Polar bears, Ursus maritimus, are listed as a threatened species under the United States' Endangered Species Act and are classified as "vulnerable with declining populations" under IUCN's Red List. Polar bears' habitat rings the Arctic south of 88˚ latitude. Most of this area is sea ice from which bears hunt seals, although the breakup of sea ice over the summer forces some bears to move north, to pack ice, or onto land. More often, it is subadult males that are pushed to these less ideal conditions, where they live, in part, off stored fat reserves.
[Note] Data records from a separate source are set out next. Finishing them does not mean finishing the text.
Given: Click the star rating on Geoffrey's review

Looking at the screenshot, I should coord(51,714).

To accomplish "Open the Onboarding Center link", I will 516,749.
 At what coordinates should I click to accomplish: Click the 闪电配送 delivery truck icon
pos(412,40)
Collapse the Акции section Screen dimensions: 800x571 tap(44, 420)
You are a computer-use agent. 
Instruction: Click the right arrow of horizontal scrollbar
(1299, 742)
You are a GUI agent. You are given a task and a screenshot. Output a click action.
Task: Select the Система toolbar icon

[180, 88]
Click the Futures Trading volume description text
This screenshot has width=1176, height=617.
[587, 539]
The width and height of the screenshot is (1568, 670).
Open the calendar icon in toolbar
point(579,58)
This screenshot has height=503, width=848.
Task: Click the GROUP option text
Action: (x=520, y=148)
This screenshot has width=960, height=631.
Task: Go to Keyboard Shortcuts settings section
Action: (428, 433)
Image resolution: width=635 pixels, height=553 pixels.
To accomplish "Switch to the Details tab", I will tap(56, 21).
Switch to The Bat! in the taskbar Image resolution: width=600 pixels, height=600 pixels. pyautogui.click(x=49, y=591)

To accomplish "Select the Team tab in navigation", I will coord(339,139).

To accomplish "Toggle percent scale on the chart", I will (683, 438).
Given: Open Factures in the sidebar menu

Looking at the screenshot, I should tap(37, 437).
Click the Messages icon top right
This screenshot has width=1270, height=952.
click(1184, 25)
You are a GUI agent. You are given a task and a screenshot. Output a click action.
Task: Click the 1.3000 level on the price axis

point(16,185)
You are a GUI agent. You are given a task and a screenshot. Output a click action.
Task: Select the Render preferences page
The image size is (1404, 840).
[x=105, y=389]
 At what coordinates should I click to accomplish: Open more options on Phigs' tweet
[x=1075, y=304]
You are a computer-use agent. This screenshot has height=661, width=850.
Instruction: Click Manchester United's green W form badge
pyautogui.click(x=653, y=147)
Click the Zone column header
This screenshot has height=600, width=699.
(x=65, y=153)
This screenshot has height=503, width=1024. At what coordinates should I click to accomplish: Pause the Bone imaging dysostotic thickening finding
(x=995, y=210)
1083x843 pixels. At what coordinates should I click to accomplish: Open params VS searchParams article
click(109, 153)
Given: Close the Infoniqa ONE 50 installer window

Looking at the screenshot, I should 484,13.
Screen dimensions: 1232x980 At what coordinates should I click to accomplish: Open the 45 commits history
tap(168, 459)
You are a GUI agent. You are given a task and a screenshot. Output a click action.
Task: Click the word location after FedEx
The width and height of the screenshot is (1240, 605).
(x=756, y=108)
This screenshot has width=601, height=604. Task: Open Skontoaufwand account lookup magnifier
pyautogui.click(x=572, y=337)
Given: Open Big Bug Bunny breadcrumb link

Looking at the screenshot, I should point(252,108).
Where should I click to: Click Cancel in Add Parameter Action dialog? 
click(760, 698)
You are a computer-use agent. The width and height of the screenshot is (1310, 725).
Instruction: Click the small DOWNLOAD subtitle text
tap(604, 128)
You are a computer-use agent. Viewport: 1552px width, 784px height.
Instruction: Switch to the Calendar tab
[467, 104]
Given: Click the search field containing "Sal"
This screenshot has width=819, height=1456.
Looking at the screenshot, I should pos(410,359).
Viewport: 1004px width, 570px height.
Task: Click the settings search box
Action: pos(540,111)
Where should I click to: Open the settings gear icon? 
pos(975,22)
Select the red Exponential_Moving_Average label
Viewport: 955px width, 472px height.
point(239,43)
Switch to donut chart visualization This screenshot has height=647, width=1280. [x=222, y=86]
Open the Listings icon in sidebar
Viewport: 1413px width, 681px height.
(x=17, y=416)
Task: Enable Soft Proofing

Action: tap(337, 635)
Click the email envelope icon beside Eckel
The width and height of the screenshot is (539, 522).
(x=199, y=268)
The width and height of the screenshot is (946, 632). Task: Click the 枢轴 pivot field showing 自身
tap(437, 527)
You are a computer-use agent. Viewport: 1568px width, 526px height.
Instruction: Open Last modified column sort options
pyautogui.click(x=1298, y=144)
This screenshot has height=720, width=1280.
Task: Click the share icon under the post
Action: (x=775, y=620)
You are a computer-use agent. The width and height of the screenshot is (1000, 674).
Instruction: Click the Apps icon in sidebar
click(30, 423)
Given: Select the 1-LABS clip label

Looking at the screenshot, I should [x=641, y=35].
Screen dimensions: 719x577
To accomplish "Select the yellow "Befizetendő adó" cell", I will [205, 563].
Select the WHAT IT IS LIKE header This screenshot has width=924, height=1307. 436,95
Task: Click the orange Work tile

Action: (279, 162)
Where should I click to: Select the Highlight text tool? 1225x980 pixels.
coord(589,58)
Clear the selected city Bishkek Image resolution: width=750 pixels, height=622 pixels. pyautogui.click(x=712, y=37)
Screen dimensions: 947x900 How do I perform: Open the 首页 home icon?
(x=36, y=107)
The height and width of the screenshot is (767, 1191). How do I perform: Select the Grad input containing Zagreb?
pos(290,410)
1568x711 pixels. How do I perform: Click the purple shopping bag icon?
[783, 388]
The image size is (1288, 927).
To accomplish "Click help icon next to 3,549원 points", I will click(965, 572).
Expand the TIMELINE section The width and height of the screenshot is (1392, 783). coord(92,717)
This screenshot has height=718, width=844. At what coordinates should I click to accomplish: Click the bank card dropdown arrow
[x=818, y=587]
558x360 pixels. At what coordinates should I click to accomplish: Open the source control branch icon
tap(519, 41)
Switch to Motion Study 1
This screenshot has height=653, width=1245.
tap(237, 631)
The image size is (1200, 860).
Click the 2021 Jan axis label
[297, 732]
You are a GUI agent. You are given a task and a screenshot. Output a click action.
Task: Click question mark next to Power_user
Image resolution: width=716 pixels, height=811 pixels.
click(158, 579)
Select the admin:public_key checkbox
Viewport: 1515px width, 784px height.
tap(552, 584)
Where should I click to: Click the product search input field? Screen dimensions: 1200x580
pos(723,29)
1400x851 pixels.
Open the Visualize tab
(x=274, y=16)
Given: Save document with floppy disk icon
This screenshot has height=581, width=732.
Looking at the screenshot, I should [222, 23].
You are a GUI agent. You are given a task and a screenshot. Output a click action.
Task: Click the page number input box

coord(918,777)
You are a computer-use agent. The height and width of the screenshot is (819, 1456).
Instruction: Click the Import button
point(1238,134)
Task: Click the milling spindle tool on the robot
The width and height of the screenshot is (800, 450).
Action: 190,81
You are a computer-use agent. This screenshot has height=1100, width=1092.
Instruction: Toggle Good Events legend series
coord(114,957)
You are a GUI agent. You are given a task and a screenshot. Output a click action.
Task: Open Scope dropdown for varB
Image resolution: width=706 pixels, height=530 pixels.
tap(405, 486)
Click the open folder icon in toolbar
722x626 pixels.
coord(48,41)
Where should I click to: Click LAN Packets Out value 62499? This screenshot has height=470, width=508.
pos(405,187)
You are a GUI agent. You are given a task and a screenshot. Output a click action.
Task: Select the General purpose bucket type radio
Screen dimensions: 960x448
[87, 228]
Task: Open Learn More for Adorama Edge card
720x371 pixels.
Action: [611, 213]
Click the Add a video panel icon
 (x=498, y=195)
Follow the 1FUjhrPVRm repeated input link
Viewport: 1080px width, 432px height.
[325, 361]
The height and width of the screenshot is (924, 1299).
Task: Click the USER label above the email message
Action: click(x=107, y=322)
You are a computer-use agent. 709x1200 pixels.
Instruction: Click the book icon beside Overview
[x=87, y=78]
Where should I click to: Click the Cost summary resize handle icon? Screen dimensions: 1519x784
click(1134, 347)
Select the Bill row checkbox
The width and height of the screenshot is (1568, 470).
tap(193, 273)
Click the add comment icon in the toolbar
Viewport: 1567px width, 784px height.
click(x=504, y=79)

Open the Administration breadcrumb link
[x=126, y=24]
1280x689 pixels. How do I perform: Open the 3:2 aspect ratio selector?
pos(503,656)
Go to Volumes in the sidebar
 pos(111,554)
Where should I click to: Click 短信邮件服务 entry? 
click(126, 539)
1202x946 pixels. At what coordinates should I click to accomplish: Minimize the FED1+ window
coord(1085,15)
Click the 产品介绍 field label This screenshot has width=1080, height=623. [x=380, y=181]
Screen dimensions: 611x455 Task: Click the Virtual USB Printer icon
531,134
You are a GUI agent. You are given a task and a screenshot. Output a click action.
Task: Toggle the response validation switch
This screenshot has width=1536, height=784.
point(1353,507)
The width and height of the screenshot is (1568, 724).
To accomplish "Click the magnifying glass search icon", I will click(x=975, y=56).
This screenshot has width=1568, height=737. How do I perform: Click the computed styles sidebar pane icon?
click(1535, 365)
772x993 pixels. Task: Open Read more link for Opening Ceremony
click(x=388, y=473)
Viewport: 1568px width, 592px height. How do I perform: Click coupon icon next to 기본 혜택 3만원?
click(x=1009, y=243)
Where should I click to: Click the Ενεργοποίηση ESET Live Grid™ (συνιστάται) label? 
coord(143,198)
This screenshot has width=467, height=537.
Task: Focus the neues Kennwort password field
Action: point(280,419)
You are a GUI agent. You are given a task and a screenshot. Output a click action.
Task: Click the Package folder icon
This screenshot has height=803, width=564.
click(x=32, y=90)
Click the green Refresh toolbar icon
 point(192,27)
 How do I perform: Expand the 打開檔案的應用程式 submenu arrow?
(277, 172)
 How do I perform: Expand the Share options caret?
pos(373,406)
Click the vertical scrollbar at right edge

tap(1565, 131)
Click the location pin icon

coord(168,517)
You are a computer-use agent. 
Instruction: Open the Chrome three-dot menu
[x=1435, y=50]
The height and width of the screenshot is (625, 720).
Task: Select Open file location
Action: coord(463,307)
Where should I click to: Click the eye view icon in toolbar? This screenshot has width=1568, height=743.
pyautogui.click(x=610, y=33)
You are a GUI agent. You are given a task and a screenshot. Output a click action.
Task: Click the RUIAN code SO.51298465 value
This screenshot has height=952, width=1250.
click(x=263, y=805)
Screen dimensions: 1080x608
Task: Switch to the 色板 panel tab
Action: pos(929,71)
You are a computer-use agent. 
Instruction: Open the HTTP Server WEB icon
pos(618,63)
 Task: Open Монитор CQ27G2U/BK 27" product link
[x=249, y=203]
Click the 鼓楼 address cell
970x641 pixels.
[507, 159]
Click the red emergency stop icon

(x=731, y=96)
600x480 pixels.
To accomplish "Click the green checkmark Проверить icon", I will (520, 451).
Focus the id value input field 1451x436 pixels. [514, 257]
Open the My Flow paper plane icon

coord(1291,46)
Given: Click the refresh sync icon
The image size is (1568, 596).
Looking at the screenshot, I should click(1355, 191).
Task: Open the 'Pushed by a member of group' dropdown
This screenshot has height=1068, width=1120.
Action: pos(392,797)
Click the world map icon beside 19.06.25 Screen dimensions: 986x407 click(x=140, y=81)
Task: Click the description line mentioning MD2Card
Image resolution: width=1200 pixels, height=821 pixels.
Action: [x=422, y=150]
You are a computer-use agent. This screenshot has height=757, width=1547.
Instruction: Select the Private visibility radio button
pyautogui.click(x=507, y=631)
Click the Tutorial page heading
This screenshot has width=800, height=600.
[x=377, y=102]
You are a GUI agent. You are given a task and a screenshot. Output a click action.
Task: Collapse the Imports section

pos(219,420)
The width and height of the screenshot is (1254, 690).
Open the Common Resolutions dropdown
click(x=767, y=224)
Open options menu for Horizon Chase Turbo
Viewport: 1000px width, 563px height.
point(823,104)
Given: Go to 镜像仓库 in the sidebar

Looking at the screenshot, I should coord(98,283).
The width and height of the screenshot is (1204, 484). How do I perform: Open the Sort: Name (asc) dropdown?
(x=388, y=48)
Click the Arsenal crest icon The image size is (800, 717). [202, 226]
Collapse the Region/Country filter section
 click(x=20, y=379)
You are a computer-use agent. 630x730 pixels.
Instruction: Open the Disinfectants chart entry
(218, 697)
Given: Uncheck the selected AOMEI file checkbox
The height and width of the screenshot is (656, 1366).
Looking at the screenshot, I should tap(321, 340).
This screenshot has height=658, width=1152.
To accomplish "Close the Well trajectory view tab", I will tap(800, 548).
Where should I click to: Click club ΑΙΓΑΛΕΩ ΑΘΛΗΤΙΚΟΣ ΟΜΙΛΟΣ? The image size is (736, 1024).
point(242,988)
When bears switch to the tundra in some areas, they may enter the nesting grounds of snow geese. Goose eggs and developing embryos are a highly nutritious source of food to opportunistic foragers. Although geese populations were in decline in the early 1900s, the population rebounded and expanded. There are now too many geese for the Arctic to support in the summer, mainly because their over-wintering habitat has increased to cover the northern plains, where they eat waste corn and forage in rice fields.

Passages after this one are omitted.